By Pat, 3 August 2012 News

Diagram of CSIRO's future research vessel, the Investigator.

This is what CSIRO’s future research vessel Investigator will look like.
Image: Future Research Vessel Project/CSIRO

About 70% of the world’s surface is covered by ocean. You don’t even need to live near the coast to be affected by the sea. The sea is an important source of food, its currents influence climate systems and a significant amount of the oxygen we breathe comes from phytoplankton in the ocean.

The ocean is particularly important to Australia. More than 80% of our population lives within 50 kilometres from the coast, places like the Great Barrier Reef are important tourist destinations and the beach continues to be a central part of Australian identity and culture.

This means that marine research and understanding the ocean are of great significance to both Australia and the world. For example, marine research helps scientists to understand complex phenomena such as climate change and geological processes, and how to manage marine resources sustainably. To do this, scientists need ships.

Ships have played an important role in science and discovery for centuries. Darwin’s voyage on the Beagle influenced his theories of evolution, Cook explored the east coast of Australia after observing a transit of Venus and Polynesian peoples used simple wooden boats to colonise Pacific Islands.

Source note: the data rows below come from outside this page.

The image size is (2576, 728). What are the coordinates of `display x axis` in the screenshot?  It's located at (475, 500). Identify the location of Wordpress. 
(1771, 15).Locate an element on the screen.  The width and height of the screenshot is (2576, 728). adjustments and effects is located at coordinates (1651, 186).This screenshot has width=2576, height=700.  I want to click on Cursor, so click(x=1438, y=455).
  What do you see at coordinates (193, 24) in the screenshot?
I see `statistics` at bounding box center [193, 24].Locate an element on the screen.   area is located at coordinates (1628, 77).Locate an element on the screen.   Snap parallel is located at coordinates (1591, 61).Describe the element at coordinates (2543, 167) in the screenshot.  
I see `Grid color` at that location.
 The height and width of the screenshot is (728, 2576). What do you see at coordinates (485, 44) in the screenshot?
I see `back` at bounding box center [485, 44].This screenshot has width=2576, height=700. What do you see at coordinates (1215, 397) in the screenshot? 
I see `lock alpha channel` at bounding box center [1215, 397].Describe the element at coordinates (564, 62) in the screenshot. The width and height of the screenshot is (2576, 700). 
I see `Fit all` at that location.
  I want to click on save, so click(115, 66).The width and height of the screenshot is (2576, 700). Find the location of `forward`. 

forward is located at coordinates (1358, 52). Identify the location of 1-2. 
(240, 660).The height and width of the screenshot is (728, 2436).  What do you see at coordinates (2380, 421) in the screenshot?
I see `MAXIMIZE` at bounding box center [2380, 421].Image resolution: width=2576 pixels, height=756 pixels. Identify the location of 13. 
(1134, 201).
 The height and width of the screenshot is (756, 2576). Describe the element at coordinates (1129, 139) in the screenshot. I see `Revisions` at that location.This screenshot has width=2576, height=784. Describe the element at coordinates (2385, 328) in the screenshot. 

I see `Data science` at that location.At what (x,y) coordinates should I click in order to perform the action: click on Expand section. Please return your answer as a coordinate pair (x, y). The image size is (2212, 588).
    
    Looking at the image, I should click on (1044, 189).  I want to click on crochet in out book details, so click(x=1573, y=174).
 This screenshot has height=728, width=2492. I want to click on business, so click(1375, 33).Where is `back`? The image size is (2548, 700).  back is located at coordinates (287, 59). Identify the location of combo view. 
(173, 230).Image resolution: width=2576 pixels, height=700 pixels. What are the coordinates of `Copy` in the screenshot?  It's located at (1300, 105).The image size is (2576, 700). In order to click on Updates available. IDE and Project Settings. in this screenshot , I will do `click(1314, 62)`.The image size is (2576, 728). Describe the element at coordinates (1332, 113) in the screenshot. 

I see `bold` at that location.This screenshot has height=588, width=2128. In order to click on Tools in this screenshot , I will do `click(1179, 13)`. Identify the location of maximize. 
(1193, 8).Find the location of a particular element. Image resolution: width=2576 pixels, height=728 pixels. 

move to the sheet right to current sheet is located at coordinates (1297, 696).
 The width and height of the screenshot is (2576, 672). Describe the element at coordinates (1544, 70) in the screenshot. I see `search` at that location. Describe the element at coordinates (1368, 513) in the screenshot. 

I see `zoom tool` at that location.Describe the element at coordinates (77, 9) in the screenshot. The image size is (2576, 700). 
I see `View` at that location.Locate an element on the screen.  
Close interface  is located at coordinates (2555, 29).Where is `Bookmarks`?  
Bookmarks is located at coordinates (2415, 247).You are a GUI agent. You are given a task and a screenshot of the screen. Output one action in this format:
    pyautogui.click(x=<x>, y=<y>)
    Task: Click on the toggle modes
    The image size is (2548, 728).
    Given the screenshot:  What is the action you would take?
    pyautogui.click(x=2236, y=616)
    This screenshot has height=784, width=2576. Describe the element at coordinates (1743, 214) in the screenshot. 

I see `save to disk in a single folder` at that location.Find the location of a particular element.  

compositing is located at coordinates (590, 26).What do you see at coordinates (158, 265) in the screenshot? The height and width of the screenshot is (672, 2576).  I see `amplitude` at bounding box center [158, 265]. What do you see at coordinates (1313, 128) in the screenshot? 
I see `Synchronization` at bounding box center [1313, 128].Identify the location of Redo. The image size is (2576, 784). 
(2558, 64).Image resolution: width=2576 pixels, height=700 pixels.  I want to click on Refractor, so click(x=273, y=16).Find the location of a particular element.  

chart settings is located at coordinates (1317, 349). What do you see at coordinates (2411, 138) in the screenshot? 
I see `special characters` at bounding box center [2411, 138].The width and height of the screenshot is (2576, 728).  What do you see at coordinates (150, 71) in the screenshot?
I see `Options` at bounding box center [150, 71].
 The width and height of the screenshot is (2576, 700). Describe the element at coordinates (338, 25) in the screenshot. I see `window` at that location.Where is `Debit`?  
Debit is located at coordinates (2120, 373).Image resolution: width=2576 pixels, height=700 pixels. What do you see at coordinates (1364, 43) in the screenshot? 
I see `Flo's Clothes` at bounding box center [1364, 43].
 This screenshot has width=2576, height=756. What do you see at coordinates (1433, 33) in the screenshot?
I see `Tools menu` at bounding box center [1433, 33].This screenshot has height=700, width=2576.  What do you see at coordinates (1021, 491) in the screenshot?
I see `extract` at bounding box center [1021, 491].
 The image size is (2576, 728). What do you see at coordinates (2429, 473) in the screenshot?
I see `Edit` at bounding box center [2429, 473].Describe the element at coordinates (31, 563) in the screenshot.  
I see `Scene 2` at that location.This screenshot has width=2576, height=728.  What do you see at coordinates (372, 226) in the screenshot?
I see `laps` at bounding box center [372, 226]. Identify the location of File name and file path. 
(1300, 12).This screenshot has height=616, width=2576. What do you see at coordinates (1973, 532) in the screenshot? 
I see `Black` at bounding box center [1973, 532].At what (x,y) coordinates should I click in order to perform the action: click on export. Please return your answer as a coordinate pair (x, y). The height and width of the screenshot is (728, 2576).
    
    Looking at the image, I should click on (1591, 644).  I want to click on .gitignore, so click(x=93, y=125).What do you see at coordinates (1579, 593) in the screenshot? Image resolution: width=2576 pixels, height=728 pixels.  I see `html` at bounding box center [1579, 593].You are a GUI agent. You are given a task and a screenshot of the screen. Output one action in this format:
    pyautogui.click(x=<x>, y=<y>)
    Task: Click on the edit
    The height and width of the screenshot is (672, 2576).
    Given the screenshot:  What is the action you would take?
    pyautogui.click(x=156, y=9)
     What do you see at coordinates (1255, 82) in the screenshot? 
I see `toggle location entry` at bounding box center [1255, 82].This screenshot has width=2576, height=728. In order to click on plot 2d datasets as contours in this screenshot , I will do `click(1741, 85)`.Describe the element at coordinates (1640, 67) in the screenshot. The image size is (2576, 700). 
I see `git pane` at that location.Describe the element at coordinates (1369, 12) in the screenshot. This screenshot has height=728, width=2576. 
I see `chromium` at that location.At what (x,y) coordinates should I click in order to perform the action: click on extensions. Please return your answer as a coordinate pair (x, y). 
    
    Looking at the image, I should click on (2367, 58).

The Marine National Facility’s new research vessel, Investigator, is currently under construction. Investigator will be operated by CSIRO, and will be available to Australian marine scientists to conduct research and observations. The ship will be almost 94 metres long, and will replace Southern Surveyor, which is 40 years old.

Investigator will have a specially designed hull to minimise interference with the ship’s underwater sensors and instruments. It will also be fitted with an underwater camera and the latest marine scientific equipment that can map the sea floor, find out how many fish there are in certain places and collect seafloor samples down to 6,000 metres.

One of the new areas of research that will be possible on the Investigator is advanced atmospheric science. This is important for us to understand things like the weather, air pollution and climate change.

Like its predecessor, Investigator will enable the collection of data on marine ecology, geology and climatology, and continue a long tradition of ships sailing for science.